Exogenous HDAC3 increases the Rb–RbAp48 interaction. SAOS-2 cells were transfected with 5 µg of the indicated expression vectors [the Rb expression vector encodes the Rb pocket domain (379–928)] by the calcium phosphate co-precipitation method. The amount of promoter in the transfection was kept constant using empty vectors. Twenty-four hours after transfection, total cell lysates were prepared and immunoprecipitated as described (16), using 1 µg of the indicated antibody [anti-Rb, antibody C15G (Santa Cruz Biotechnologies); anti-HA, antibody 12CA5 (Roche Diagnostics)]. Immunoprecipitates were subjected to western blot analysis using the anti-HA antibody (top) or an anti-Rb antibody (antibody XZ55; Pharmingen) (bottom) using standard procedures.
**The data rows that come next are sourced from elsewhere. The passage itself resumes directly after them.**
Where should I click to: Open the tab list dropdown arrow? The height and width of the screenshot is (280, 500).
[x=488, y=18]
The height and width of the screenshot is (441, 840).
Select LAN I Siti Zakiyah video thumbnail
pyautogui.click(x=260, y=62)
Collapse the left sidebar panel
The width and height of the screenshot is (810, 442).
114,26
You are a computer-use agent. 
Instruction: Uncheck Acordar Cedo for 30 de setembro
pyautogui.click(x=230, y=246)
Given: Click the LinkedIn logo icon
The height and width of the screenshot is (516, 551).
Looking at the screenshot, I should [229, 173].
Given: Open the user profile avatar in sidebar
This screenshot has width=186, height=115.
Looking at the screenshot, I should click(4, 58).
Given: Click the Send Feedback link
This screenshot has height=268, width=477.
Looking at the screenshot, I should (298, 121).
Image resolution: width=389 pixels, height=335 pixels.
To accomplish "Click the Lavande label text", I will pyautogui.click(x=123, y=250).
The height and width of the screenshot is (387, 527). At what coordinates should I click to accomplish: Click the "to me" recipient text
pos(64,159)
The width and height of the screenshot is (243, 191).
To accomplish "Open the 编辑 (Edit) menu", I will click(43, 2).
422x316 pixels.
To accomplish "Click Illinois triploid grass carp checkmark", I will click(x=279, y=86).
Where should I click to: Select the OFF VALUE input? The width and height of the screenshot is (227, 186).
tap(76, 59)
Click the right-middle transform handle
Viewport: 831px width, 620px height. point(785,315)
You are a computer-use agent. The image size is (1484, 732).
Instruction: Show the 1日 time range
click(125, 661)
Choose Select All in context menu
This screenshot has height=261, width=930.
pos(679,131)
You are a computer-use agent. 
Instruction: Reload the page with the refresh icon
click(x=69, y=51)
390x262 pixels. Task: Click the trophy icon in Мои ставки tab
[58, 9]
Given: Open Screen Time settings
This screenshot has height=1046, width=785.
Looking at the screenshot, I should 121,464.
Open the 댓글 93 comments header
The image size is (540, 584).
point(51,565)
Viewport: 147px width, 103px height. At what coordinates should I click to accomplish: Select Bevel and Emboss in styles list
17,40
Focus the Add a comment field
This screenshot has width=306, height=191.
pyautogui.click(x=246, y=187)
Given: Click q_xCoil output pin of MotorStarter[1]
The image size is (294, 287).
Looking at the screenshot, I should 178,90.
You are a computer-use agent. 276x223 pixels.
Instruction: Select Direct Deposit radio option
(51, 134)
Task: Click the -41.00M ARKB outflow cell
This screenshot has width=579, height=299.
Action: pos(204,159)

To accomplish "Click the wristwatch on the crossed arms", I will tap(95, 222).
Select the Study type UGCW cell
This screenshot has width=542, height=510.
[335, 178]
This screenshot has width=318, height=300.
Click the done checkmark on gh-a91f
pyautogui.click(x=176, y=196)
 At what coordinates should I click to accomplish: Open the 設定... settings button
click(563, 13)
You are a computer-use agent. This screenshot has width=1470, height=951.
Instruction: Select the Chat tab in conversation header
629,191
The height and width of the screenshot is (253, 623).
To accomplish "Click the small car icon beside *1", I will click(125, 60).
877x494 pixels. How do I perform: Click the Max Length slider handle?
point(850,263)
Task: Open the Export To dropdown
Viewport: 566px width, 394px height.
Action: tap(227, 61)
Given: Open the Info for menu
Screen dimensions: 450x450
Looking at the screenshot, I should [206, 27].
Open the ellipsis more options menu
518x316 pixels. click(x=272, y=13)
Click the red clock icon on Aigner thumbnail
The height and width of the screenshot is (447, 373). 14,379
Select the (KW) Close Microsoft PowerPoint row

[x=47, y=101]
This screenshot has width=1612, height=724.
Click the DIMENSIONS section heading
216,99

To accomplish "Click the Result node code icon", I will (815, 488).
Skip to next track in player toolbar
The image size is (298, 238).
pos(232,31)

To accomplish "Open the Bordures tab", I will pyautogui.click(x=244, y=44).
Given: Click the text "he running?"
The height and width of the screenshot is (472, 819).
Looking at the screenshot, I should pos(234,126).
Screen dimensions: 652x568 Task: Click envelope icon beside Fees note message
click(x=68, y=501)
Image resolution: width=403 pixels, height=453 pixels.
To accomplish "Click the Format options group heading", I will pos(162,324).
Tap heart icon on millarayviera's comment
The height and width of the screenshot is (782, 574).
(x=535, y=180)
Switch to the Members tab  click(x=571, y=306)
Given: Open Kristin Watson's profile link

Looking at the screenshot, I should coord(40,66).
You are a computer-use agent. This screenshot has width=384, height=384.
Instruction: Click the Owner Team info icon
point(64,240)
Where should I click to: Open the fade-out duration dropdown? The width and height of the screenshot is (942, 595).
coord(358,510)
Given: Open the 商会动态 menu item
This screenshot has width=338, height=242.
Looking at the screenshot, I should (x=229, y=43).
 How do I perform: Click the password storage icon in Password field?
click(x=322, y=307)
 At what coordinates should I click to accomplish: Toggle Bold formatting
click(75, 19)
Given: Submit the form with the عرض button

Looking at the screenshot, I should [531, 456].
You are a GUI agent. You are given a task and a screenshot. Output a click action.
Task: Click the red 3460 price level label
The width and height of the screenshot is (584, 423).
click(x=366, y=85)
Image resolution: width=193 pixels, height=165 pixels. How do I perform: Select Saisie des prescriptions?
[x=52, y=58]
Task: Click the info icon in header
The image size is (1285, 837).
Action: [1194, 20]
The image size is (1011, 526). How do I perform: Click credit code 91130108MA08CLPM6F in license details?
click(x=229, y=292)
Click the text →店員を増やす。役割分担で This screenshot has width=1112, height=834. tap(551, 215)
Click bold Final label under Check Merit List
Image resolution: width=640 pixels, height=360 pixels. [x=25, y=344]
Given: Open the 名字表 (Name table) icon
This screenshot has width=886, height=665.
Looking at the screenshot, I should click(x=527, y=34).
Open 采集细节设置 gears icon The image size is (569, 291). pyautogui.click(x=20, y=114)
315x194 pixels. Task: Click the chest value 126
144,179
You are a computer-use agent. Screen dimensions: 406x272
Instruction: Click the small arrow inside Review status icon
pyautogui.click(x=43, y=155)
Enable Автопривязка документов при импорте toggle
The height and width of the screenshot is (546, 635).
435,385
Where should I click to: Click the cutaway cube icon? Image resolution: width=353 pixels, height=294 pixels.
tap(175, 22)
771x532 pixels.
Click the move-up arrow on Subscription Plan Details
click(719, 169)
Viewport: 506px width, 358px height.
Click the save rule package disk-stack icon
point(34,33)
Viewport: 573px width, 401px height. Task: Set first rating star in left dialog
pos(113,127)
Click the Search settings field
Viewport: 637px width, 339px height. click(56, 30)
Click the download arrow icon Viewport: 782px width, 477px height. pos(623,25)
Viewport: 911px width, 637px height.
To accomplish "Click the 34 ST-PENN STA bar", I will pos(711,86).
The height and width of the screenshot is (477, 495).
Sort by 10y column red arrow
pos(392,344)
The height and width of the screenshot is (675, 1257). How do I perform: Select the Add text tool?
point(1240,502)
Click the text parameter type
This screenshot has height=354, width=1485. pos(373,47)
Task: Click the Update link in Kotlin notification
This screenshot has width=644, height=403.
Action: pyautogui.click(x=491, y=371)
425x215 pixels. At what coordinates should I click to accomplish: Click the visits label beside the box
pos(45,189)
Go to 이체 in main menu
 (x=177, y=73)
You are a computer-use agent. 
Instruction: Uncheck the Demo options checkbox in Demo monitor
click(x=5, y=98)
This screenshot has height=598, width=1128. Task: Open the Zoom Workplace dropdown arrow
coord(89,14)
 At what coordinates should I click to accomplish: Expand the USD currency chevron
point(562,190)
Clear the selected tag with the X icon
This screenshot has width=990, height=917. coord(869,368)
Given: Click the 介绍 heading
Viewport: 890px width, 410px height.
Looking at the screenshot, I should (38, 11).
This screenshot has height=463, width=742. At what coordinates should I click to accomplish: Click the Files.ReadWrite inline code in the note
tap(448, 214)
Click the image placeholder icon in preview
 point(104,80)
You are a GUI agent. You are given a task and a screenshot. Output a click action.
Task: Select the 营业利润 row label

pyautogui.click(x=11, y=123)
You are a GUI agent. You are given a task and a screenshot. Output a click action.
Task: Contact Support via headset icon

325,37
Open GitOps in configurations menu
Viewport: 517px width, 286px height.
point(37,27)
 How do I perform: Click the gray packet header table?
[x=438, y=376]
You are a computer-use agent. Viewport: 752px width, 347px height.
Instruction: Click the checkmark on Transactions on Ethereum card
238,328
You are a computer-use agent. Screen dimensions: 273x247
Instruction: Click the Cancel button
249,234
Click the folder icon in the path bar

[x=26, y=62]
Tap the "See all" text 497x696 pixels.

The arrows indicate the position of the exogenous proteins. Note that exogenous Rb migrates at ∼60 kDa, because the expression vector used in these experiments expressed a version of Rb deleted for the first 378 amino acids of the molecule.

Figure 2

Exogenous HDAC3 does not increase the E2F1–Rb interaction. SAOS-2 cells were transiently transfected by calcium phosphate co-precipitation with the indicated expression vectors. Total cell lysates were immunoprecipitated using the anti-Rb antibody (top and middle) or an anti-E2F1 antibody (antibody KH95; Santa Cruz Biotechnologies) (bottom). Immunoprecipitates were subjected to western blot analysis using the anti-E2F1 antibody (top and bottom) or the anti-Rb antibody (middle).

Figure 3

Physical association between HDAC3 and RbAp48. (A) 35S-labelled in vitro translated HDAC1 (lanes 5 and 6) or HDAC3 (lanes 3–4 and 7–10) was subjected to GST pull down analysis using beads harbouring 1 µg GST–RbAp48 fusion protein (lanes 3, 5 and 8), control GST (lanes 4, 6 and 7), GST–E2F1 AD (lane 9) or GST–CREB AD (lane 10), as indicated. After extensive washing, bound proteins were analysed by SDS–PAGE followed by autoradiography. In lanes 1 and 2, 10% of the amount of in vitro translated HDAC3 or HDAC1 used in the pull down reaction was directly loaded. (B) SAOS-2 cells were transiently transfected by calcium phosphate co-precipitation with the indicated expression vector and total cell extracts were immunoprecipitated with the indicated antibody (anti-Flag M2 antibody, antibody F; Sigma). Immunoprecipitates were subjected to western blot analysis using the anti-HA antibody. The arrows indicate the position of the two RbAp48 bands. (C) Hela nuclear extracts [50 (lanes 1, 2, 6 and 7) or 200 µl (lanes 11–12)] were immunoprecipitated with 1 µg of either an anti-RbAp48 antibody [lane 2, antibody RBBP (Transduction Laboratories); lane 6, antibody N19 (Santa-Cruz); lane 11, antibody 11G10 (Genetex)] or control anti-HA antibody [lanes 1, 7 and 12, antibody 12CA5 (Roche Diagnostics)]. In lanes 4, 8 and 10, 4 µl of HeLa nuclear extracts were directly loaded. In lanes 3, 5 and 9, 1 µg RBBP, N19 and 11G10 antibodies, respectively, were loaded, to monitor the migration of immunoglobulins. Immunoprecipitates were tested for the presence of HDAC1, HDAC2 and HDAC3 by western blotting using an anti-HDAC antibody (Transduction Laboratories). The stars indicate bands due to the immunoglobulin heavy chains from the anti-RbAp48 antibody (lanes 9 and 11) or the anti-HA antibody (lanes 7 and 12). Note that at longer exposures HDAC1 and HDAC2 could be detected in RBBP immunoprecipitates (lane 2). Also, the amount of HDAC3 in N-19 immunoprecipitates (lane 6) is likely to be overestimated due to co-migration with the immunoglobulin heavy chains, which were weakly detected (lane 5).

Figure 4

Model of transcriptional repression by Rb through the recruitment of histone deacetylases. In G0 or during the beginning of the G1 phase of the cell cycle Rb protein (or one of its cousins, ‘Pocket protein’ in the figure) binds to E2F sites (15). It recruits a histone deacetylase (‘HDAC’) through a direct (HDAC1 or HDAC2) or indirect (HDAC3, through RBP1) interaction. These three deacetylases share the ability to recruit the histone-binding protein RbAp48, leading to deacetylation of histones present on the promoter.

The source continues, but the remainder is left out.